57ª. Por tudo quanto já se deixou supra referido, e de acordo com a matéria de facto tida por provada, a decisão que deverá ser proferida será a de, seguindo a posição maioritária constante do laudo pericial, condenar a recorrida a pagar ao recorrente a quantia 96.842,10 €, por ser este o valor médio encontrado para a quota do recorrente atendendo à avaliação dos anos de 2018 e 2020 (780.496,12 € + 768.977,42 € = 1.549.473,54 € : 2 =774.736,77 € : 4 = 193.684,19 € : 2 = 96.842,10 €), acrescido dos respetivos juros moratórios devidos desde 13/03/2019 e até efetivo e integral pagamento.
Pelo exposto deve a decisão aqui em crise ser declarada nula por violação clara e manifesta do disposto no artigo 213º do Código das Sociedades Comerciais e, em consequência, ser proferido douto acórdão que acolha a posição maioritária e condene a recorrida a pagar ao recorrente a quantia de 96.842,10 €, acrescida dos juros de mora contados desde o dia 13.03.2019, assim se fazendo sã e acostumada JUSTIÇA».
A recorrida apresentou contra-alegações em que pugna pela confirmação do acórdão.
As questões decidendas consistem em saber se o acórdão recorrido podia afastar-se do laudo maioritário e acompanhar, em vez disso, o laudo do perito da ré, e se, ao fazê-lo, proferiu decisão injusta, ao não considerar relevantes as prestações suplementares de dois sócios para a determinação do valor da meação do apelante na quota da insolvente, que não procedeu de igual forma.
São os seguintes os enunciados de dados de facto considerados assentes nas instâncias:
1. Em 18.05.2002, o A. e BB, contraíram casamento canónico, sem convenção antenupcial, no regime de comunhão de adquiridos.
2. Em 12.07.2007, a mulher do A., DD, EE e CC constituíram a sociedade comercial por quotas, denominada “G..., Lda”, tendo como objecto comercial, além do mais, a compra e venda de imóveis, e demais teor da certidão de registo comercial.
3. O capital social da sociedade foi constituído com € 200.000,00, dividido por 4 quotas iguais de cinquenta mil euros, pertencentes a cada um dos sócios, tendo o sócio EE vindo ulteriormente a adquirir a quota de DD.
4. Em 02.11.2016, por contrato designado de “Dação em Cumprimento”, BB e o A. transmitiram a referida quota a um outro sócio CC, irmão e cunhado, respectivamente, pelo valor de € 65.000,00.
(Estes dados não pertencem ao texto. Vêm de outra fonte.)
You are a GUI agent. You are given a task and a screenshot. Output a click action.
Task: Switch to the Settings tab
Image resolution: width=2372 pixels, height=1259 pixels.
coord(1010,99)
5. A 24.01.2017, na Conservatória do Registo Civil ..., por decisão transitada em julgado, foi decretada a separação de pessoas e bens, entre ambos e efectuada a partilha do património conjugal, na qual não entrou no acervo de bens comuns a partilhar a referida participação social.
6. No dia 20.02.2017 foi declarada insolvente BB, por sentença já transitada em julgado.
7. Por carta enviada à Insolvente BB, datada de 02.10.2017, a AI efetuou a resolução do mencionado contrato de “Dação em Cumprimento”, revertendo para a Massa Insolvente a quota social que a mesma detinha na empresa “G..., Lda”.
8. A quota social foi apreendida para os autos de insolvência.